ぷららモバイルLTEの敗因&他の格安SIMとの比較と評判

最終更新日 / 作成日 2015年5月2日 / 作成者 格安SIMの管理人

ぷららモバイルLTE

ぷららモバイルLTE

データを無制限で使えるプランとして、その界隈で有名だったぷららモバイルLTEは死にました。2017年11月30日を持って、サービス終了になります。サービス終了に伴って、希望する場合はOCNモバイルONEへ移行されます。

ぷららモバイルLTEは月額2760円で最大3Mbpsの高速データ通信ができるという謳い文句で、サービス開始当初は話題を生みました。しかし極端にデータを使う人が集まり、通信品質の劣化を呼び、半年後には実際に出る通信速度は3Mbpsを大きく下回り、通信も不安定なものとなってしまいました。

普通のユーザは逃げ、負担にしかならない極大のデータ食い虫の溜まり場になり、そんな状況が1年半続いてサービス終了の流れとなりました。

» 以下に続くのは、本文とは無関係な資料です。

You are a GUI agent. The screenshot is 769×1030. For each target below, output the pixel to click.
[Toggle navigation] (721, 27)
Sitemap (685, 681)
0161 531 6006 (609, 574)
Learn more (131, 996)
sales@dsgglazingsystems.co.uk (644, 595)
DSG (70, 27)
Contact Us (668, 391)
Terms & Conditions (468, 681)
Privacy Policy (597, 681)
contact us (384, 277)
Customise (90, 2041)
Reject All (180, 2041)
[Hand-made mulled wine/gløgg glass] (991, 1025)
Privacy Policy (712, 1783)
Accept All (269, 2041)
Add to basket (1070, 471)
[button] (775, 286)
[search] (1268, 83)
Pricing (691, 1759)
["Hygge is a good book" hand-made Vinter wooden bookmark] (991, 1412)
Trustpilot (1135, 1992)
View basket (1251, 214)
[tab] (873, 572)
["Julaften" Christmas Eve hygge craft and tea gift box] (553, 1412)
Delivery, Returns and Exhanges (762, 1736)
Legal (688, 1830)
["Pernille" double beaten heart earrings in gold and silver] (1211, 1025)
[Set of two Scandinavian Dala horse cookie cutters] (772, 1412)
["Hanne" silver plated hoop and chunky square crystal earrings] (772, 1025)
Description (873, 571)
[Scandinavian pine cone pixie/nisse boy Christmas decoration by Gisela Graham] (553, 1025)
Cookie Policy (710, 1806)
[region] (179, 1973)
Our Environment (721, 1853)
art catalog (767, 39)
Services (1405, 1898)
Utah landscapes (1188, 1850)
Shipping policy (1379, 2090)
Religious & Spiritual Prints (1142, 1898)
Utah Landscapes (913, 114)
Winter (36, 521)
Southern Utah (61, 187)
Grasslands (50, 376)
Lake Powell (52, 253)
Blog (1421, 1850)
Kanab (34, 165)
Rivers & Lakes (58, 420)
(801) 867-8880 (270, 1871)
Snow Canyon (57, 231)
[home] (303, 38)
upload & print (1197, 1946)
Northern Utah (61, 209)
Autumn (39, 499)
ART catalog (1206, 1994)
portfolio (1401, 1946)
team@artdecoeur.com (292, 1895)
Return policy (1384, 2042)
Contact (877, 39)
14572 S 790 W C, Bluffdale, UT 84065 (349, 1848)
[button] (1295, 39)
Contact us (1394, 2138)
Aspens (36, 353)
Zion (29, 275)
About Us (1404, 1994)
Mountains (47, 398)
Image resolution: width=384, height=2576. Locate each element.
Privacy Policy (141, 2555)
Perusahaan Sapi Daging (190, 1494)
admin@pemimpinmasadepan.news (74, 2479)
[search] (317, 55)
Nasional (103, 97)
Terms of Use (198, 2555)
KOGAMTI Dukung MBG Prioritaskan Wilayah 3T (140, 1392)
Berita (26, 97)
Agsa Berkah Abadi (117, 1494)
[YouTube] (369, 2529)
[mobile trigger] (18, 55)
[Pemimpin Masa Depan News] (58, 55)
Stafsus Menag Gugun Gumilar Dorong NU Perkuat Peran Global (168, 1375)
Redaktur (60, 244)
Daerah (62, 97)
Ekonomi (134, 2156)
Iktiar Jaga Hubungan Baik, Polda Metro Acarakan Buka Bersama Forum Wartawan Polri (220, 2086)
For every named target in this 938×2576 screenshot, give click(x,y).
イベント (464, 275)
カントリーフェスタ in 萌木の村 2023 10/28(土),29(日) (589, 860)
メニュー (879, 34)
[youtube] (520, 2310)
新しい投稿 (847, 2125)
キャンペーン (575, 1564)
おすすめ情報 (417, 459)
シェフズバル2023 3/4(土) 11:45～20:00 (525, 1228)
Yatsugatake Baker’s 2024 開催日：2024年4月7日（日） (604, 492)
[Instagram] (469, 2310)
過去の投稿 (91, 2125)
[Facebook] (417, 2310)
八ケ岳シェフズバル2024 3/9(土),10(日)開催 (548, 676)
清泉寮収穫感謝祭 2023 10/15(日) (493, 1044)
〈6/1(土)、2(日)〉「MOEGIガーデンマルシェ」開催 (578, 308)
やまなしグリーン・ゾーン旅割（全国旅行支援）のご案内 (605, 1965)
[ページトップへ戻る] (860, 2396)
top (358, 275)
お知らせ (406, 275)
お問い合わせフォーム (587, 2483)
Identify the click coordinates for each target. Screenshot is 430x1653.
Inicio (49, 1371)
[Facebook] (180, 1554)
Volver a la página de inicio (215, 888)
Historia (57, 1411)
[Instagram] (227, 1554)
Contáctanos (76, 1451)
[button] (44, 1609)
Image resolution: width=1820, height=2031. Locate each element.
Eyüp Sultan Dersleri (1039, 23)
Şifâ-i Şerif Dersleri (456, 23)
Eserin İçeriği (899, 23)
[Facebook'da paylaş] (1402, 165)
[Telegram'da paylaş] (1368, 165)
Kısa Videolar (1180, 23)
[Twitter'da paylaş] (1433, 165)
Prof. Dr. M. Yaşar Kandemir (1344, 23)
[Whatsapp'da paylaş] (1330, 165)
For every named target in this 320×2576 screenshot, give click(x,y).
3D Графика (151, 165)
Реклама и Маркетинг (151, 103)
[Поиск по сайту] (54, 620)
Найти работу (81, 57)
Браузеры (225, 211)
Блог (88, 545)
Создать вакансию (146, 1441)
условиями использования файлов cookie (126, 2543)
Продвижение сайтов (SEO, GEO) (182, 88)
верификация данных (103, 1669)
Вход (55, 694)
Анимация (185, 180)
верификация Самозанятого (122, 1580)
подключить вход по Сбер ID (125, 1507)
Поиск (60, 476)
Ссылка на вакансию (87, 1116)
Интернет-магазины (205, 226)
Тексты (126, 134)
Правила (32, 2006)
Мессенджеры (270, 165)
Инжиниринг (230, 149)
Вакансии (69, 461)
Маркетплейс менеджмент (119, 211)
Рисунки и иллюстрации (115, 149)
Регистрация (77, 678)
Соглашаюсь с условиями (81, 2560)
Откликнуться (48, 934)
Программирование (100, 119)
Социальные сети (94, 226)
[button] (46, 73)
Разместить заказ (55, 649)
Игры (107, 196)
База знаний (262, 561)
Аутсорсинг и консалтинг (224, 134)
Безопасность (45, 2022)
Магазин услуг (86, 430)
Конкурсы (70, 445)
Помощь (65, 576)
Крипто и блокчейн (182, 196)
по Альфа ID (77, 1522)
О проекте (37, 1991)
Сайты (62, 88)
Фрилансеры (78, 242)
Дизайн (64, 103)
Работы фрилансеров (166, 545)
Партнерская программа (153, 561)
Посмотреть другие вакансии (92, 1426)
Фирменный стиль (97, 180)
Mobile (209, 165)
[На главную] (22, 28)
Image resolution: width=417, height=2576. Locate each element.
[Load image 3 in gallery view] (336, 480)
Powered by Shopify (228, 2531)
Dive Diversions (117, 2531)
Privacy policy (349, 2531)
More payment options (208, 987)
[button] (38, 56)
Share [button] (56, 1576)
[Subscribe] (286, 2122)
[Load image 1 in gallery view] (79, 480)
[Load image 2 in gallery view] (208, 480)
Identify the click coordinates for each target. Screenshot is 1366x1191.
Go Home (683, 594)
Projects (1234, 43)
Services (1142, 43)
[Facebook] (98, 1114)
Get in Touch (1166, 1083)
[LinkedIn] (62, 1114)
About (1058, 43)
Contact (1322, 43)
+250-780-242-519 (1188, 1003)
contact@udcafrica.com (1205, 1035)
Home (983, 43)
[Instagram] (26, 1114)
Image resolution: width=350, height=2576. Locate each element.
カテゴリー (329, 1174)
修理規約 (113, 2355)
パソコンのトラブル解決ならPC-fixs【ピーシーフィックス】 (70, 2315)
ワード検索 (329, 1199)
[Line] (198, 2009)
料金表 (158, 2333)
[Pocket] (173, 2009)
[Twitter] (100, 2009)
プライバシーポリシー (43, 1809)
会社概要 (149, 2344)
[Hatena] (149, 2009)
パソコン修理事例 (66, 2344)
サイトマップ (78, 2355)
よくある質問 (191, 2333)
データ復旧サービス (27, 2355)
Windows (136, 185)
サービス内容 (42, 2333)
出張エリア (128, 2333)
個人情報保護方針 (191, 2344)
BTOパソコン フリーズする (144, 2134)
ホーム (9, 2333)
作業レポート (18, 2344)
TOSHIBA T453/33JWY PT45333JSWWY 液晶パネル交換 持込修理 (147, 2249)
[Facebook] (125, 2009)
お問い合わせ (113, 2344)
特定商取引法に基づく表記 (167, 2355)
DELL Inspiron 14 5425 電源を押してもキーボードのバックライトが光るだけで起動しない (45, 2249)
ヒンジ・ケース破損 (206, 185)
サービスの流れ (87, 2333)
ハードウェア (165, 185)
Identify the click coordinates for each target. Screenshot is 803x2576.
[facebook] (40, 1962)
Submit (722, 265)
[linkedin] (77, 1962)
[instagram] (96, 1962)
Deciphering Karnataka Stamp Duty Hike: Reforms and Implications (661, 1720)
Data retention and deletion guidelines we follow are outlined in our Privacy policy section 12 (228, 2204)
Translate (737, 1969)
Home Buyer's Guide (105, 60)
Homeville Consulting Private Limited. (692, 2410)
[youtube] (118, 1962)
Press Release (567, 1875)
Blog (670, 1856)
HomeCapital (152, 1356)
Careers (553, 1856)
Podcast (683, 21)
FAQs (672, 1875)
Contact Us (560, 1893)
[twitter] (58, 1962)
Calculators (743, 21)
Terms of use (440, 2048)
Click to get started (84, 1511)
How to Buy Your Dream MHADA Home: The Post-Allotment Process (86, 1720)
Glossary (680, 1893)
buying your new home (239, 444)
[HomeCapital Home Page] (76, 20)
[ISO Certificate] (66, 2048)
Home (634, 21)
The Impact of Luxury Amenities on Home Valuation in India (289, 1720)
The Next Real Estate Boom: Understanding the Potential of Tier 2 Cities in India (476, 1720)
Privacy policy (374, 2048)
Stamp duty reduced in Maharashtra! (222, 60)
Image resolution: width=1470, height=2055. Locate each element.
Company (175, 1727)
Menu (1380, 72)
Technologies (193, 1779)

今更、ぷららモバイルLTEの評価をしたところで意味はないのですが、格安SIMの無制限プラン(カウントフリー)を考える上で、反面教師として参考になるかと思います。

公式サイト → ぷららモバイルLTE

ぷららモバイルLTEのおすすめポイント

  • 無制限で高速データ通信が使えるプランがあった
  • 動画を見るのに特化した格安SIM
  • 使いすぎた場合でも通信速度の制限がない

ぷららモバイルLTEの注意点

  • 知名度がそこそこあるMVNOの中で初のサービス終了
  • 実際に出る通信速度が遅い
  • Youtube等の動画をあまり見ない人にとっては無用の代物
  • Webサイトを見る場合はワンテンポ遅れる場合がある
  • SIMカードのサイズの変更ができない
  • プランの変更ができない ← 2015年9月1日からプランの変更ができるようになりました

ぷららモバイルLTEの格安SIMプラン

月額料金データ容量
定額ライトプラン、データSIM900円110MB/日
定額(7GB)プラン、データSIM1886円7GB
定額無制限プラン、データSIM2760円無制限
定額ライトプラン、音声通話プラス1600円110MB/日
定額(7GB)プラン、音声通話プラス2586円7GB
定額無制限プラン、音声通話プラス3460円無制限

その他にかかる費用
契約事務手数料 3000円
音声通話プラス(通話SIM)を6ヶ月以内に解約した場合は違約金8000円がかかる。
解約後SIMカードを返却しない場合、SIMカード代金として3000円が請求される。

SIM再発行手数料 3000円
データSIMのSMS機能 150円/月
通話料金 30秒20円

通信制限(規制情報)
ライトプランは高速データ通信量を使い切った場合は通信速度は200kbpsに制限。定額無制限プランの場合は通信速度は最大3Mbps。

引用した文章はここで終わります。